** Opening Provided material block **

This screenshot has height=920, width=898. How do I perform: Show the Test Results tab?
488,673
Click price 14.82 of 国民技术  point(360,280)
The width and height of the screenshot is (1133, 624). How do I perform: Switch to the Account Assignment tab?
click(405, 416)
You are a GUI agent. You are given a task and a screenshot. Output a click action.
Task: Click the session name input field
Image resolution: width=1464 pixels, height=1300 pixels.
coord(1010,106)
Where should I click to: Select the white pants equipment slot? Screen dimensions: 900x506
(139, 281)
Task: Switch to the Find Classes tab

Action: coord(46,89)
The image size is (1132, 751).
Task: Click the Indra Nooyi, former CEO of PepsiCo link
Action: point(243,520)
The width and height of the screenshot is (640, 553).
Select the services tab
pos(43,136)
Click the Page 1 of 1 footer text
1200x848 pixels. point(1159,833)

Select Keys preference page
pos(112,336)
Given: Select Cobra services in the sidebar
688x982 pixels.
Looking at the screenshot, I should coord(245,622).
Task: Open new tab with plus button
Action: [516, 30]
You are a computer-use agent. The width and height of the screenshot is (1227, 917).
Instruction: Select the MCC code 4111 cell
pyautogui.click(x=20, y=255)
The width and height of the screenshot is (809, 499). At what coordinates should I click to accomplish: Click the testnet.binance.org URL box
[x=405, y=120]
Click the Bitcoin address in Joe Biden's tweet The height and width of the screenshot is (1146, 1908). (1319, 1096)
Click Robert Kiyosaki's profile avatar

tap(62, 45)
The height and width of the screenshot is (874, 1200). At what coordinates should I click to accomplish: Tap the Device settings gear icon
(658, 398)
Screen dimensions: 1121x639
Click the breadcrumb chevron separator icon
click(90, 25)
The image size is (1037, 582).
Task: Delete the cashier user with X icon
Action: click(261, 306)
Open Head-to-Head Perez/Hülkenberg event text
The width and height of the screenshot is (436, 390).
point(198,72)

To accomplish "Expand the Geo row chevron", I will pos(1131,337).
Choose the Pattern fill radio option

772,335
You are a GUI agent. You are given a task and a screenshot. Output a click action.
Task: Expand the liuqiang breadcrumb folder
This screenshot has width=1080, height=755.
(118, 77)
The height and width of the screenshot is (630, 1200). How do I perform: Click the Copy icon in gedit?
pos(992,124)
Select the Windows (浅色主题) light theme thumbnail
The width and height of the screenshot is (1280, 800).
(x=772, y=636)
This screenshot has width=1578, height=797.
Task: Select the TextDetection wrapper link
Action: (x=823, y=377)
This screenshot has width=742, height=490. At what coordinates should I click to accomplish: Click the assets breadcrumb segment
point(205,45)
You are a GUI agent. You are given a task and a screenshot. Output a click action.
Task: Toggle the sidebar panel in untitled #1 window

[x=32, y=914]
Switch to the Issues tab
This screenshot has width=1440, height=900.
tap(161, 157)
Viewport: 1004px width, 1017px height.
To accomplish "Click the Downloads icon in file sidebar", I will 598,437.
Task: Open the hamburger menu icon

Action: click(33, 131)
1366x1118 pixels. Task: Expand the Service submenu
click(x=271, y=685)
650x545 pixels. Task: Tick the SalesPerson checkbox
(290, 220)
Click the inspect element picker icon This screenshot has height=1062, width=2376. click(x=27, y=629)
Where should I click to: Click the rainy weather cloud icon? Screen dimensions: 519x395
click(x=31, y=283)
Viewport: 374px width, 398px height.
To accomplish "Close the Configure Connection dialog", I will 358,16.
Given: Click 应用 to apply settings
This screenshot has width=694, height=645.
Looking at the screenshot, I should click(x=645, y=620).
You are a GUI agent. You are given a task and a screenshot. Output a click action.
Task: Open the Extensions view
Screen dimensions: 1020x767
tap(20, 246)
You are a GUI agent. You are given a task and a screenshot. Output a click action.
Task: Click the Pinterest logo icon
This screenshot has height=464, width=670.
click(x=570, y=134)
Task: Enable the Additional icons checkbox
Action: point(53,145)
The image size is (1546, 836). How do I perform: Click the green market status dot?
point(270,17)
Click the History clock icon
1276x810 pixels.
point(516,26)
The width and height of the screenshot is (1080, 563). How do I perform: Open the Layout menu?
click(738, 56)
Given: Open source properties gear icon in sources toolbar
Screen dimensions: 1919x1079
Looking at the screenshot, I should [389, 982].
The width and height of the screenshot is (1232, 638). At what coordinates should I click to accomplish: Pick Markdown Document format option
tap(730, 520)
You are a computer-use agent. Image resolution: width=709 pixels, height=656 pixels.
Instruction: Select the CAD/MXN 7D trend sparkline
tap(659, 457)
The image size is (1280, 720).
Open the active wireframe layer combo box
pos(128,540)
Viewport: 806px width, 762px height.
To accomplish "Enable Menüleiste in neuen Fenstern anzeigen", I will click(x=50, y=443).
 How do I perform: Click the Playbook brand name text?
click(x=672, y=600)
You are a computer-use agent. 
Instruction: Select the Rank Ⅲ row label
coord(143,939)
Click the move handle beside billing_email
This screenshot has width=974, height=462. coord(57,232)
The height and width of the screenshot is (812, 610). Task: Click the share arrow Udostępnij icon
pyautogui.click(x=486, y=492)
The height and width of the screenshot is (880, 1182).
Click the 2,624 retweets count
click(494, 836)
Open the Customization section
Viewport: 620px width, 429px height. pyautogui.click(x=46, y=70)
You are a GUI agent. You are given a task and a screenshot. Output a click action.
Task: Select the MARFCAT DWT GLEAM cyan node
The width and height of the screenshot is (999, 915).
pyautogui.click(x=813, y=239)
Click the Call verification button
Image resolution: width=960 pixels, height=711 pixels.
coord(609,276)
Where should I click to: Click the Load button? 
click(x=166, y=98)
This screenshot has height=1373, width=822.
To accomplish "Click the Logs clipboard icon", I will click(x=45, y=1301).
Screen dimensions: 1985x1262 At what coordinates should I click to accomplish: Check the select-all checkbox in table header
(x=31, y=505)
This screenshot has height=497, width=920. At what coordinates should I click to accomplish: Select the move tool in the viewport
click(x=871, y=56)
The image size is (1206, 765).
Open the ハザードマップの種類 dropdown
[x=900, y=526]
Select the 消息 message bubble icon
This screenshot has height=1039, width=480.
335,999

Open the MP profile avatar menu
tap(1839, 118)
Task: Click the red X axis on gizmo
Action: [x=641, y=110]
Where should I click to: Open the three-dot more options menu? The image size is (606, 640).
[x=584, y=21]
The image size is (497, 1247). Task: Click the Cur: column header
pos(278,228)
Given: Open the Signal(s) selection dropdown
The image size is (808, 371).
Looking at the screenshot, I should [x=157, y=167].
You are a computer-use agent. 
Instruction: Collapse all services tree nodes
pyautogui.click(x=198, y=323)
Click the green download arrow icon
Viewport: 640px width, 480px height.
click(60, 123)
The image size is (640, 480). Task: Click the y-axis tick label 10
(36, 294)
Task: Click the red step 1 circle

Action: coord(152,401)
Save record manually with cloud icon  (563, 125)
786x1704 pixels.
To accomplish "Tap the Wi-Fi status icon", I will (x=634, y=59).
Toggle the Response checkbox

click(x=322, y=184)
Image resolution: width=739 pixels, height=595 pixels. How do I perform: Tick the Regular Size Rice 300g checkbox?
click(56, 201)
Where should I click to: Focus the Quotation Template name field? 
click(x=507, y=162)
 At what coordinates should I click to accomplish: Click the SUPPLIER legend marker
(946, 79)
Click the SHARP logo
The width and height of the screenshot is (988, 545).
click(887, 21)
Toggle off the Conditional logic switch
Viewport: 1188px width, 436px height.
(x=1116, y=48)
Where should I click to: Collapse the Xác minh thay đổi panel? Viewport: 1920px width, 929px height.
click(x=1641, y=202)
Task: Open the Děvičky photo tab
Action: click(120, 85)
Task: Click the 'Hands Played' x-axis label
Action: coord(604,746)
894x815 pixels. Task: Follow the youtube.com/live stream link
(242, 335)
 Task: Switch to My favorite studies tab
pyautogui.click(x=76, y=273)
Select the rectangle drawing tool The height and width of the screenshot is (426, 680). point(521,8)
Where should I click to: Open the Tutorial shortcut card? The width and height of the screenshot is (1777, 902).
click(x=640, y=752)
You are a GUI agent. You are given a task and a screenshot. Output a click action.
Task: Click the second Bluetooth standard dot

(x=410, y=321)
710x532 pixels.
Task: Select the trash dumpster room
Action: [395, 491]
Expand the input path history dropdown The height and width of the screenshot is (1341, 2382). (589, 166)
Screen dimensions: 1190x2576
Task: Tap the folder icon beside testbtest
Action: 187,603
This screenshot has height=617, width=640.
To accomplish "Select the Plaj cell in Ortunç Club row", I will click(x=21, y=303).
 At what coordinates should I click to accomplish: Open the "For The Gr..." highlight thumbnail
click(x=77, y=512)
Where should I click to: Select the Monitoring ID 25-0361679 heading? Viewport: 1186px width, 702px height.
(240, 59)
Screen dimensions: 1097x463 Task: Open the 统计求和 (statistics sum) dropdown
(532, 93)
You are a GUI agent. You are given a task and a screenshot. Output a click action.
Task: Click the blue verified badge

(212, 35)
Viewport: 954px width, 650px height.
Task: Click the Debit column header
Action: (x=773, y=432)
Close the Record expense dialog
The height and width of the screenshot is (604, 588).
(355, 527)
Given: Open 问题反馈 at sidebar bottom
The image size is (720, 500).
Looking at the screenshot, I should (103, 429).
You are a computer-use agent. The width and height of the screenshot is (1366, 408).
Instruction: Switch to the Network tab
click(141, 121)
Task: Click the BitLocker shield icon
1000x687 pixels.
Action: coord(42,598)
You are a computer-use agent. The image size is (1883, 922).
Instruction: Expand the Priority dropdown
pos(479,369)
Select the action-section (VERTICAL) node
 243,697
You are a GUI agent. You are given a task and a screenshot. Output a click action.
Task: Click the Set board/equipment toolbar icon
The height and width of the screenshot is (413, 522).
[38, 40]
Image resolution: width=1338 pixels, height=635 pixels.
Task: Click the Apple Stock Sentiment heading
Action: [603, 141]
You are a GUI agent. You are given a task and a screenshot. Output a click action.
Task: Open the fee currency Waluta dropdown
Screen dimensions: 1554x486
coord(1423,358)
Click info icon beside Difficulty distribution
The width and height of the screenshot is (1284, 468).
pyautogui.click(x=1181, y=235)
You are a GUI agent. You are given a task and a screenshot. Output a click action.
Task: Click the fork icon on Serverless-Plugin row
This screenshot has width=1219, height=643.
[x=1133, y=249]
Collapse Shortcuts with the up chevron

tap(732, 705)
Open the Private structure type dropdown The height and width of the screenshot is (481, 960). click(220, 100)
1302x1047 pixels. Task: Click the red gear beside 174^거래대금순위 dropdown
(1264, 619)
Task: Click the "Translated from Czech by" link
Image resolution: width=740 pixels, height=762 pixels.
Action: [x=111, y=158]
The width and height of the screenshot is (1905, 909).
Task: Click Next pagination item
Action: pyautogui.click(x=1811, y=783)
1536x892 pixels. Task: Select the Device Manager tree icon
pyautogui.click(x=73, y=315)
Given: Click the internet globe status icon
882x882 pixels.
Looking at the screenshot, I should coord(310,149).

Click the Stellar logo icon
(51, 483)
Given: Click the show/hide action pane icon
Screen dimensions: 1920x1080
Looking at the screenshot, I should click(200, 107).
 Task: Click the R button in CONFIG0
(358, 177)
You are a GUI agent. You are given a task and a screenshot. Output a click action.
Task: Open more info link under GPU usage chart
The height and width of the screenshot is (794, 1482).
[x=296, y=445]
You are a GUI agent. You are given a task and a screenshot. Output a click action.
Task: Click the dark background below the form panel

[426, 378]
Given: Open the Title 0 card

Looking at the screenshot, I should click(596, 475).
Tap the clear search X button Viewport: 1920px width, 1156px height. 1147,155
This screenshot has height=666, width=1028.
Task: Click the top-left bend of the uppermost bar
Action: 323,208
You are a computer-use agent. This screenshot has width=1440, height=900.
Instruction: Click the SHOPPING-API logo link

** Closing Provided material block **

What you should do >> Go to the line holding "Task: Open more" in the entries above and return it, along with every line after it, exactly as written.

Response to the task >>
Task: Open more info link under GPU usage chart
The height and width of the screenshot is (794, 1482).
[x=296, y=445]
You are a GUI agent. You are given a task and a screenshot. Output a click action.
Task: Click the dark background below the form panel

[426, 378]
Given: Open the Title 0 card

Looking at the screenshot, I should click(596, 475).
Tap the clear search X button Viewport: 1920px width, 1156px height. 1147,155
This screenshot has height=666, width=1028.
Task: Click the top-left bend of the uppermost bar
Action: 323,208
You are a computer-use agent. This screenshot has width=1440, height=900.
Instruction: Click the SHOPPING-API logo link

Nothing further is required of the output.